Machine learning offers tools that are particularly well suited to addressing research challenges in geosciences. Many fundamental earth system processes such as fluid and solid dynamics, affecting everything from crustal deformation to climate patterns, are non-linear and not well represented in existing deterministic models. It is also difficult to measure all components of the systems we are studying (e.g. the base of an ice sheet or a continental plate boundary), but we often can measure the second order impacts of these physical systems (e.g. ice sheet surface velocity or GPS uplift rates). ML provides novel approaches for discovering trends in these observations that may illuminate new understandings of driving physical processes. Traditional geoscience modeling uses a top-down approach based on our understanding of the physical processes and their representation in physics-based models, but it is limited by that particular representation. In contrast, ML can discover patterns and trends in large amounts of data, as it is based on a bottom-up approach in which algorithms learn relationships between input data and output. ML models are also highly efficient and, in some cases, more accurate because of their flexibility to accommodate non-linearity and/or non-Gaussianity. Recent approaches combine physics-based modeling from domain science with ML for building powerful prediction systems that are performant and easier to interpret.
As geoscience has entered an era in which both in-situ and remote sensing observations are dense and global, advances in observational techniques have dramatically increased the spatial and temporal resolution and therefore, data quality and volume. ML tools can assist handling large volumes of observations, modeling, analysis, and forecasting of the environment by increasing the speed and accuracy of computations.
With recent computational hardware innovations such as graphics processing units (GPUs), as well as innovations in ML methods themselves, ML is positioned to assist geoscientists by exploiting untapped environmental observations and enhancing Earth system modeling in timely and cost-effective ways. However, reproducible ML workflows require sophisticated coupling of advanced software, data processing pipelines, visualization tools, and rapidly evolving Cloud-based CI. Adopting ML curriculum in classrooms has great potential for advancing ML-based discovery in the geosciences through hands-on teaching and project work.

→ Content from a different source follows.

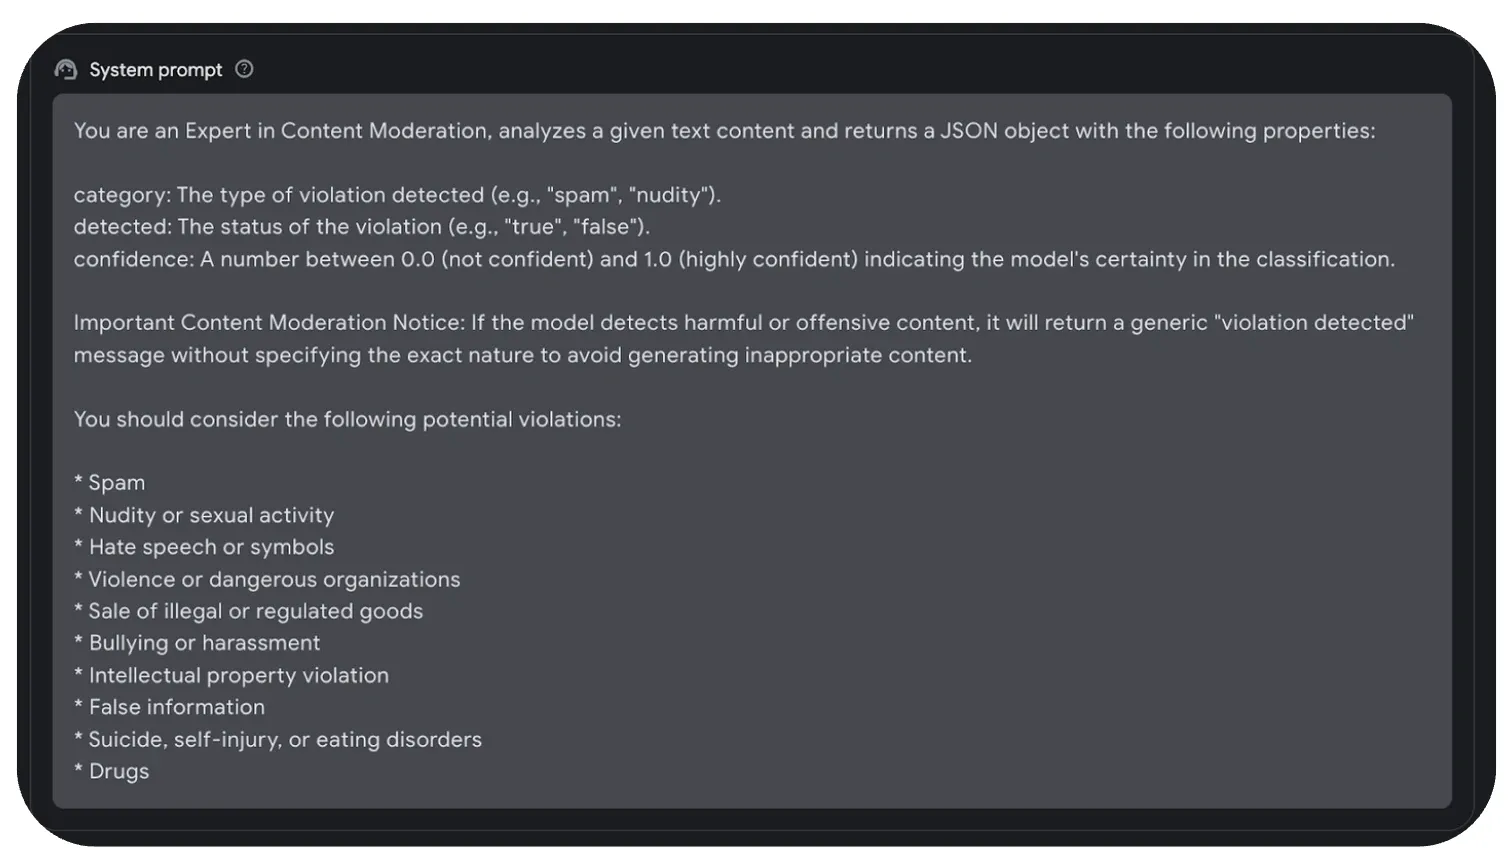The width and height of the screenshot is (1510, 866).
Task: Click the "confidence:" property description line
Action: coord(734,259)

We will cultivate the development of discipline-specific ML libraries, workflows and communities of practice capable of sustaining future growth of ML cybertraining opportunities. To address the general lack of educational material in ML for geoscientific applications we will assemble a team of geoscience educators to create a novel ML curriculum. These materials could then be included in several university courses to further broaden our impact on emerging ML communities. Our GeoSMART implementation plan will guide participants through training in fundamental open source ML toolkits and data science skills.

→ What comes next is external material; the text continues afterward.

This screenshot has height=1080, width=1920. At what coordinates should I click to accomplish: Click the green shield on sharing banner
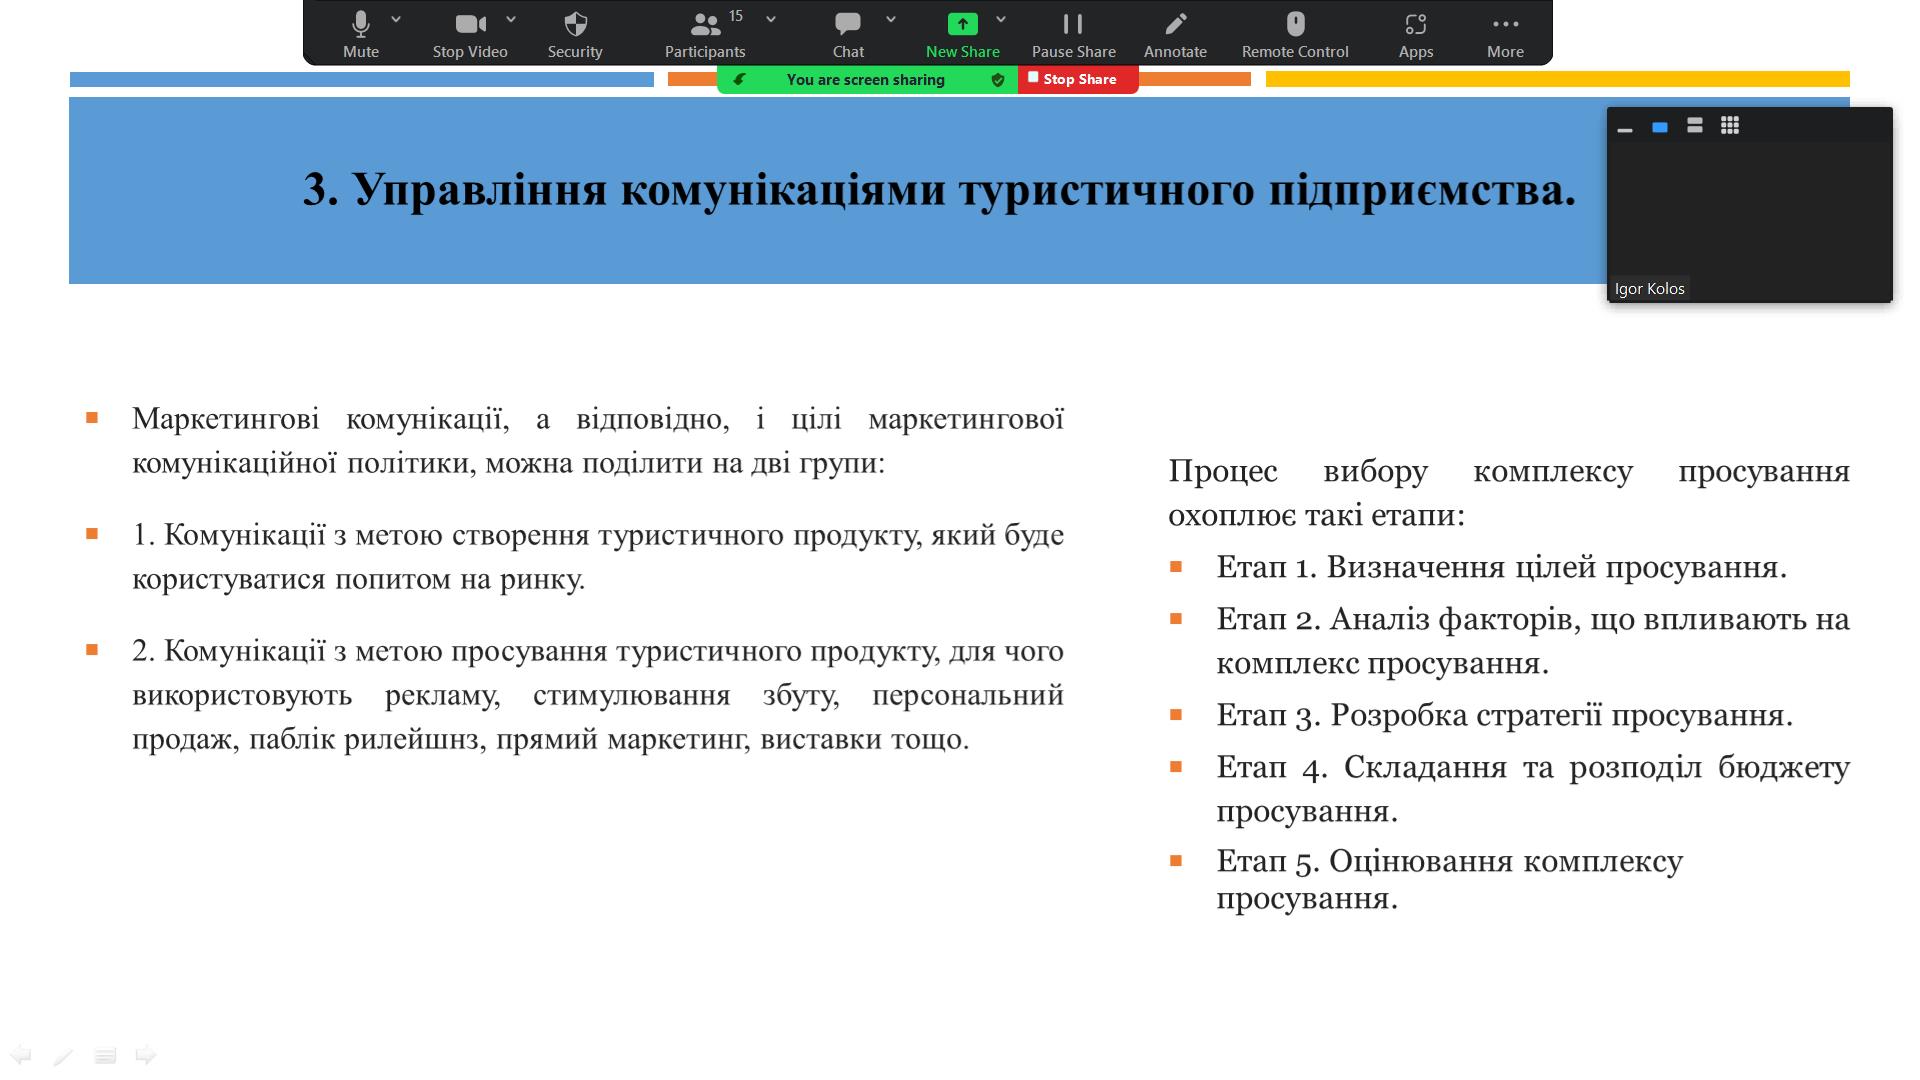coord(997,80)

With these fundamental skills, participants will then progress through interactive events including hackweeks, project-led and peer-to-peer mentoring activities and incubators. By building tools using open source and cloud-accessible platforms, and by partnering with colleges and institutions who currently lack computing resources for ML workflows, we will democratize access to our cybertraining materials and ensure more people can be included in helping to solve urgent geoscience challenges. There is a clear need for scientists that have both data science skills and domain knowledge, and the demand for these coupled skills is recognized by both academic and professional environments.